成人の真珠腫(後天性)の症状・診断・治療方法

症状

初期では自覚症状はほとんど感じません。時々耳閉感(耳がふさがった感覚)が繰り返されているうちに徐々に進行し、聴力が悪くなってきたり、耳漏が繰り返し生じるようになります。真珠腫が進展し中耳の組織が破壊されてしまうと、はっきりと難聴や耳漏、眩暈などが感じられます。

慢性中耳炎の範疇に含まれますが、特に中耳や内耳周囲の骨が徐々に破壊されるなど、時間とともに進行する病気です。症状は長引く耳漏、難聴や耳の痛みを生じ、進行するとめまい、顔面神経麻痺、髄膜炎、脳膿瘍を起こすこともあります。

幼少時に中耳炎を繰り返していた方にも多いですが、成人してから発症し気づかない間に進行している例も見られます。

症例1

真珠腫が進行した重度の患者
真珠腫が進行し外耳道にまで出血が見られる重度の真珠腫の症例です。

症例2

比較的初期症状のの真珠腫
比較的初期の真珠種です。骨がさらに破壊されると耳だれが出たり聴こえが悪くなります。

診断

慢性中耳炎と同じく耳内の診察、聴力検査、細菌検査、CTで診断します。

治療

軽度であれば自覚症状はありません。しかし普通の慢性中耳炎と異なり診断がつけば早期に手術<鼓室形成術>が望ましい病気です。真珠腫の進行の度合いが軽いほど、術後の成績も良好です。進行している場合は2回に分けて段階的に手術を行います。

第1段階手術前の状態

真珠腫により骨破壊が起こっている状況

これは奥から上にかけて真珠腫が詰まっている状態の手術前症例写真です。ここから真珠腫を取り除いたのちに軟骨で外耳道の欠損部を塞ぎ、元の外耳道に近い成形をしていきます。当院では特に患者さんのQOLを優先し可能な限りクローズ法(canal wall up)で行うため、高度な技術を要します。

第1段階手術後(真珠腫摘出後)

中耳の真珠腫摘出後

この症例の術後の状態です。中耳(鼓室)の真珠腫が取り除かれているのが確認できます。少しでも真珠種が残ってしまうと、再び増大しますので、1年後に第2段階手術をおこない真珠腫の有無を確かめます。
再発がなければ聴力改善のための再建を行います。なお初期であれば一回の手術で済むこともあリます。

当院での取り組み

現在、真珠腫の手術は、外耳道を大きく削除する外耳道後壁削除(オープン法)と、外耳道を自然な形に保ったままで真珠腫を取り除く外耳道後壁保存(クローズ法)があります。当院では可能な限り外耳道後壁保存(canal wall up technique)で行います。

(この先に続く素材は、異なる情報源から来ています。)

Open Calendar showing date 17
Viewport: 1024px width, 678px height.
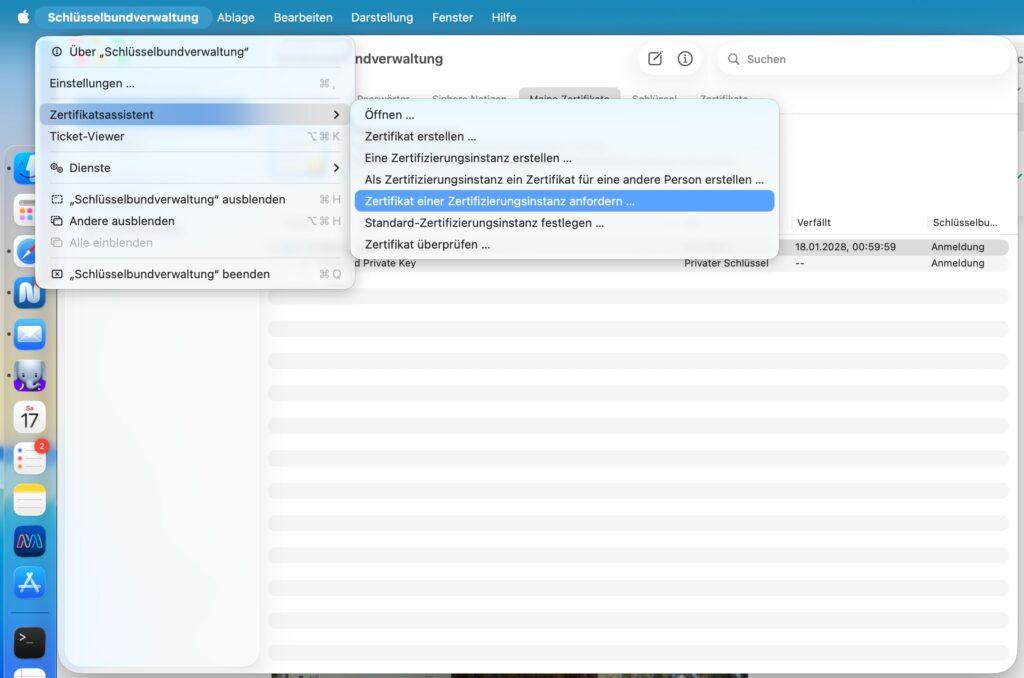[29, 417]
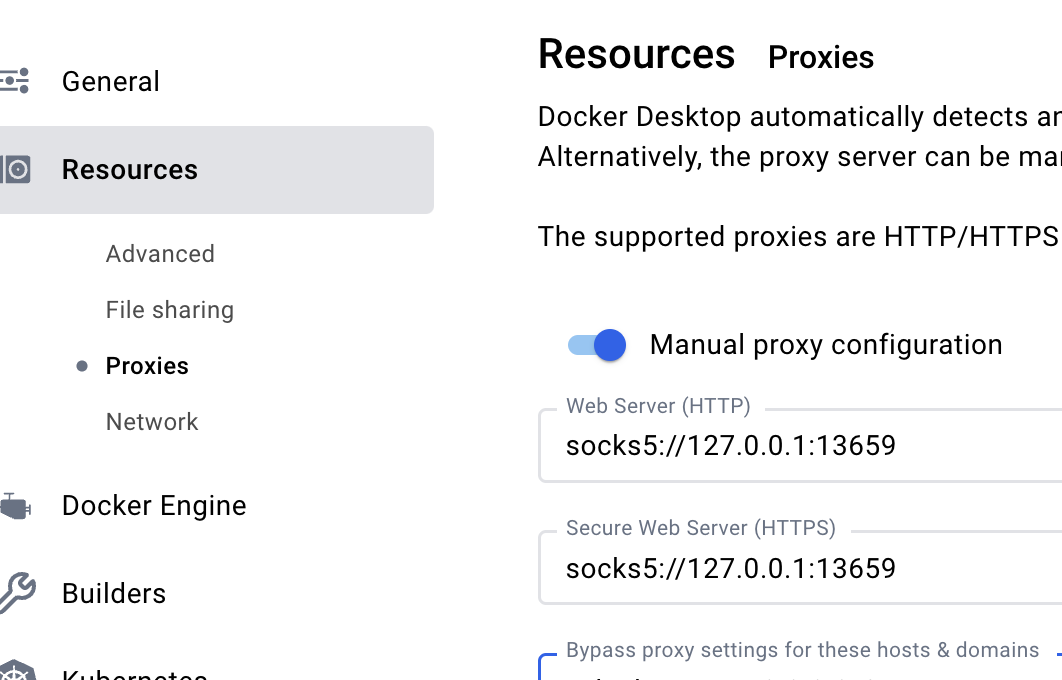Viewport: 1062px width, 680px height.
Task: Select the Proxies sub-item in sidebar
Action: 147,366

真珠腫の手術 外耳道後壁保存法真珠腫は目に見えない程度でも取り残しがあると再発するため、この手法は、高い技術が要求されますが、できるだけ元通りの耳の形に近づけたいという考えのもとに行っております。真珠腫摘出のため、安易に外耳道を広く拡げてしまうと、術後耳漏が止まらなくなったり耳の中にカサブタ様の堆積物が貯留し不快な感じが持続することがあります。

オープン法の方は、外耳道が耳の後ろの乳突腔まで広がってしまい、耳だれが出たり、耳垢が貯留しやすい状態です。この場合頻繁に耳鼻科に通院し清掃を行う必要があります(黒点線は外耳道が拡大した範囲を表しています)。

手術成績に反映されにくい部分ですが、岩永医師の長年にわたる手術経験上、外耳道後壁保存(canal wall up technique)が患者さんにとっては最良であると考えております。ただし、真珠腫による骨の破壊が高度な場合や繰り返し再発している場合は外耳道後壁削除(canal wall down technique)の方法を選択することもあります。